Phrenic afferents and ventilatory control

It has been understood since the late 1800s that the diaphragm has significant sensory innervation. The role of phrenic afferents in the control of breathing, however, has been obscure. The phrenic nerve has been shown to contain a full array of afferent fibers. However, proprioceptive (group 1 fibers) afferents are few compared to postural muscles or the intercostals. The diaphragm, unlike the inspiratory intercostal muscles, has a small complement of spindle afferents and not all of these spindles are supplied with fusorial fibers. Reduced spindle afferents under gamma control help to explain previous studies of the diaphragm that have failed to reveal autogenic facilitation, that is, a reflex-mediated increase in drive during inspiratory loading. Nevertheless, some clinical studies have revealed increased activation of the diaphragm when its length is reduced. Group 1 fibers, which are predominantly tendon organ afferents in the diaphragm, have been shown to have a phasic inhibitory function. A reduction in this inhibition brought about by a reduction in diaphragmatic length during lung inflation may explain the increased diaphragmatic activation reported in clinical studies. Phrenic afferents have been shown to have multiple spinal and supraspinal projections. Recent studies have explored the ventilatory effects of thin fiber afferents (group III and IV fibers) in the phrenic nerve. Stimulation of these afferents has been shown both to inhibit and excite ventilation. These afferents arise from polymodal receptors that respond to both mechanical and chemical stimulation. Activation of these receptors may occur in a variety of conditions and the ventilatory response may be determined by the specific receptor activated.

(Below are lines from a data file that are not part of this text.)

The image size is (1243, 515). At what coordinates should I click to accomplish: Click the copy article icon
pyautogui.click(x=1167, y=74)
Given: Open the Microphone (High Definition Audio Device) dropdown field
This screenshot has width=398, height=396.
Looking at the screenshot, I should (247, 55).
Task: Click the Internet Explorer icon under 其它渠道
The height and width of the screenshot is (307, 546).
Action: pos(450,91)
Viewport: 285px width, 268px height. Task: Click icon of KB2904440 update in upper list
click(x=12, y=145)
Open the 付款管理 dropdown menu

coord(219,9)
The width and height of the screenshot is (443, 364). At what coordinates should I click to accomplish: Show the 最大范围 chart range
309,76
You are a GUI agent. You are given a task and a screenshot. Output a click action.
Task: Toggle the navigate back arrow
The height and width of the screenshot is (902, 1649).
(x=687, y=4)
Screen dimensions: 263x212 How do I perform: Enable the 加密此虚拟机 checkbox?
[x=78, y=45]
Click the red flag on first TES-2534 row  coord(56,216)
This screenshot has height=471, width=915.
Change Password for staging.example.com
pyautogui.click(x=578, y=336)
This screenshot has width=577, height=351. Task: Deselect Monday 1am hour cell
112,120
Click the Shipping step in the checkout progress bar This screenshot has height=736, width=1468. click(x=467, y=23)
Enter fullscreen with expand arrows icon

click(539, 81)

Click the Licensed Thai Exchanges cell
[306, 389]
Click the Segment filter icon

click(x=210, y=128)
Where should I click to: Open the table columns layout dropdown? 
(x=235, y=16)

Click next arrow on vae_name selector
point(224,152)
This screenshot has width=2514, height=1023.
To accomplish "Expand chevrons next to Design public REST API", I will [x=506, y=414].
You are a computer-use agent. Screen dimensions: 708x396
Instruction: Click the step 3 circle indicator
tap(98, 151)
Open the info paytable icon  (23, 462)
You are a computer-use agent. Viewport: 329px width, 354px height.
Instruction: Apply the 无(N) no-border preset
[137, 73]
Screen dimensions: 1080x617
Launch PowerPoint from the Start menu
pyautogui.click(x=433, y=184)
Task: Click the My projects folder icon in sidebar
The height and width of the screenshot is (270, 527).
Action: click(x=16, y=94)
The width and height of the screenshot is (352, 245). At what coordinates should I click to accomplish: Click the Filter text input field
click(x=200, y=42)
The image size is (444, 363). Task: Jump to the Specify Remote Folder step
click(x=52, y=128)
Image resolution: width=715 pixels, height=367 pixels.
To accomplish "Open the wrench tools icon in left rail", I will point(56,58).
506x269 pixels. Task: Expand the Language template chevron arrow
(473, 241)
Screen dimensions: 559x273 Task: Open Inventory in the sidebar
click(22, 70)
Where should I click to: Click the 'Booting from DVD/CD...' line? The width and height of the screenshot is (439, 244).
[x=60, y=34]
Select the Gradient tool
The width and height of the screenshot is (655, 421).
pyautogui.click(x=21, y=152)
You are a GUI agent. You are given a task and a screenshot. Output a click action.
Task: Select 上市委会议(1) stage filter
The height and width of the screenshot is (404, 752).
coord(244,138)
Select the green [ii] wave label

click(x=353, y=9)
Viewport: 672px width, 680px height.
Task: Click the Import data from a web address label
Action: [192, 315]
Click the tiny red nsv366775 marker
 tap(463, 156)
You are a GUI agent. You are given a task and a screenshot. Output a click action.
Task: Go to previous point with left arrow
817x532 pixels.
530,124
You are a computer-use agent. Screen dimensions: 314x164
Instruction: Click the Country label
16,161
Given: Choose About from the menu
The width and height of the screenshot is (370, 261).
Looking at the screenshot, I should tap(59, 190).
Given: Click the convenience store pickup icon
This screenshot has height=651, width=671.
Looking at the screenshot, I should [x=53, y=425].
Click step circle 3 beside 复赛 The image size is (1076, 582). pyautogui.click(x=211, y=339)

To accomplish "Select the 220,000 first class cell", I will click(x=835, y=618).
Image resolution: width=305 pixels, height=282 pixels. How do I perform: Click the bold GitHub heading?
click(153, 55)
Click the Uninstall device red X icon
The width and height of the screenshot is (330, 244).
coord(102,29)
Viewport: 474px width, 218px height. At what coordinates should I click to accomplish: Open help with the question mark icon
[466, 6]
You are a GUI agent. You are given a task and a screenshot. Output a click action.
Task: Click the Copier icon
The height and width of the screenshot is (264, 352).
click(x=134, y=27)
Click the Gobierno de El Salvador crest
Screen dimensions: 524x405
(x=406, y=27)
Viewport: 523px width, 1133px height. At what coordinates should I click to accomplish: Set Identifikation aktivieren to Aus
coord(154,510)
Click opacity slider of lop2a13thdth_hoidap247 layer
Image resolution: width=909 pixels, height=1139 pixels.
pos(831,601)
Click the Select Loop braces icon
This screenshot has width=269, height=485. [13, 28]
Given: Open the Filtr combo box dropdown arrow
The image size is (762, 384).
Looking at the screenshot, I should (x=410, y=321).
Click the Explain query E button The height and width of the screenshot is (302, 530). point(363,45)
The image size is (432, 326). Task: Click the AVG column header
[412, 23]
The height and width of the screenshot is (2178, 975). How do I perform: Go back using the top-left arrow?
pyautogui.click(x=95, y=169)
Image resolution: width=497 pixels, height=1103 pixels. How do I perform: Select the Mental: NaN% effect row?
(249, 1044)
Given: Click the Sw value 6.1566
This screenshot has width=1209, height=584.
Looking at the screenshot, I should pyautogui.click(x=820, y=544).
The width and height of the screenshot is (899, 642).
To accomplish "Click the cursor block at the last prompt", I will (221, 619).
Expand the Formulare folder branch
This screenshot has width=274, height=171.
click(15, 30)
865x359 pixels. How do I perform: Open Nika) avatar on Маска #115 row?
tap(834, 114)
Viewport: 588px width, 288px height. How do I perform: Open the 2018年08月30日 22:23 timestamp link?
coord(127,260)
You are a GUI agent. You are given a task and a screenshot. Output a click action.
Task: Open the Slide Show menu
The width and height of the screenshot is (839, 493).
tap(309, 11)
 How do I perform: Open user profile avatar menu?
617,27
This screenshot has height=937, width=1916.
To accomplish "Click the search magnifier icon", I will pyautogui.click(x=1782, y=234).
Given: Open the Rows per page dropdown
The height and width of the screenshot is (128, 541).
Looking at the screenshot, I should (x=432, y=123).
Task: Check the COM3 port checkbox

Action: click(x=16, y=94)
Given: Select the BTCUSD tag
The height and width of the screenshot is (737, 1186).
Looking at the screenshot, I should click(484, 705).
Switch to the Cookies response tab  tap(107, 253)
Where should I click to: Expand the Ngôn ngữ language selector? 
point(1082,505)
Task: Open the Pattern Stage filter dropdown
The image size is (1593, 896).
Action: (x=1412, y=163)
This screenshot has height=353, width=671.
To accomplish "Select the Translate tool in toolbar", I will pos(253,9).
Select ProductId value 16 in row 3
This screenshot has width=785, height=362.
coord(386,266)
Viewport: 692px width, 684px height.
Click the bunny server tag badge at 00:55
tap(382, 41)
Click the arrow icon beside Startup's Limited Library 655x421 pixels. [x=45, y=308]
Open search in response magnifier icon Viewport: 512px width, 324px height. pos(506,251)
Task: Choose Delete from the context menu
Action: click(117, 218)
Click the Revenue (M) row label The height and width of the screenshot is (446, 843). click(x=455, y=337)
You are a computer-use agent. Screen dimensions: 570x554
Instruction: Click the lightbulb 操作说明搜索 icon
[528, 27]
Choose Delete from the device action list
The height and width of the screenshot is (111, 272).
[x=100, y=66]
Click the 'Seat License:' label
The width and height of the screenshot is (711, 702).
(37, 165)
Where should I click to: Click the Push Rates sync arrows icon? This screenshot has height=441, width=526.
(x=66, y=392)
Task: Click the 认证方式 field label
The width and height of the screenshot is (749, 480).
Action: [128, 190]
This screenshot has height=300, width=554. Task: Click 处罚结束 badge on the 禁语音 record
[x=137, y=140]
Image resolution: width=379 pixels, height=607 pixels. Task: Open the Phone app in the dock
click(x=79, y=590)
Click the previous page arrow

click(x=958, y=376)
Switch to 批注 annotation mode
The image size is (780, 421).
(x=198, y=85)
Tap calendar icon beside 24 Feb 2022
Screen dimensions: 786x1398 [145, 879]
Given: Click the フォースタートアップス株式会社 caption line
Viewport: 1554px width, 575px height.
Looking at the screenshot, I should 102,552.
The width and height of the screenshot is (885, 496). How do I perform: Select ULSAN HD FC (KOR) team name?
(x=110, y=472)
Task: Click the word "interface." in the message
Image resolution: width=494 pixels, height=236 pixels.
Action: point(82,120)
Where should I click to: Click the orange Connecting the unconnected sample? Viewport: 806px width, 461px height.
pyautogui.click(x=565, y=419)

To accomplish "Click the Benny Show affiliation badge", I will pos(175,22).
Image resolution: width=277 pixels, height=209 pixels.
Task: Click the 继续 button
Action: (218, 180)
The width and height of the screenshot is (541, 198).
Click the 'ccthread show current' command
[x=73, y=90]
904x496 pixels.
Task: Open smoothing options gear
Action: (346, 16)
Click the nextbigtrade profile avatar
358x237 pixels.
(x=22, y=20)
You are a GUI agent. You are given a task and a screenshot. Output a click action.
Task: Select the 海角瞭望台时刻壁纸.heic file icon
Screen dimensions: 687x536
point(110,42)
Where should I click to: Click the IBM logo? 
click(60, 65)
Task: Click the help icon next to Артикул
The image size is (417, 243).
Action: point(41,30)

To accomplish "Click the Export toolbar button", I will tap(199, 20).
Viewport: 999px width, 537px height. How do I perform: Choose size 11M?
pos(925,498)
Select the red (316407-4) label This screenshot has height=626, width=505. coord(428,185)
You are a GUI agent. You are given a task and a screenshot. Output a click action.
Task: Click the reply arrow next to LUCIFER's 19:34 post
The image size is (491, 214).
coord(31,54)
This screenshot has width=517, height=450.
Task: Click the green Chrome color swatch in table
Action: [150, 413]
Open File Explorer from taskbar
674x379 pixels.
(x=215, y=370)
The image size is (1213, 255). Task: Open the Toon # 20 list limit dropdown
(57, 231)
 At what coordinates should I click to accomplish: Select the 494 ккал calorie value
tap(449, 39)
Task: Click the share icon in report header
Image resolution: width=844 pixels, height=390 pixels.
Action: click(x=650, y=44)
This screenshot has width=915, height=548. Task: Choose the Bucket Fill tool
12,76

Localization of substance P immunoreactivity in phrenic primary afferent neurons

Retrograde tracing with a fluorescent dye (Fast Blue) combined with immunohistochemistry was used to localize the putative neurotransmitter, substance P, in phrenic primary afferent neurons. Fast Blue was injected into the diaphragm and was found to label phrenic primary afferent neurons in sections from the fifth and sixth cervical dorsal root ganglia. The same sections were then treated with antiserum to substance P. A total of 11.4% of labelled phrenic primary afferent neurons contained substance P immunoreactivity. The diameters of the neurons ranged between 17 to 45 microns with a mean size of 29.7 +/- 0.7 microns (N = 81). The results suggest that substance P could be involved in mediating the transmission of sensory information from the diaphragm to the CNS.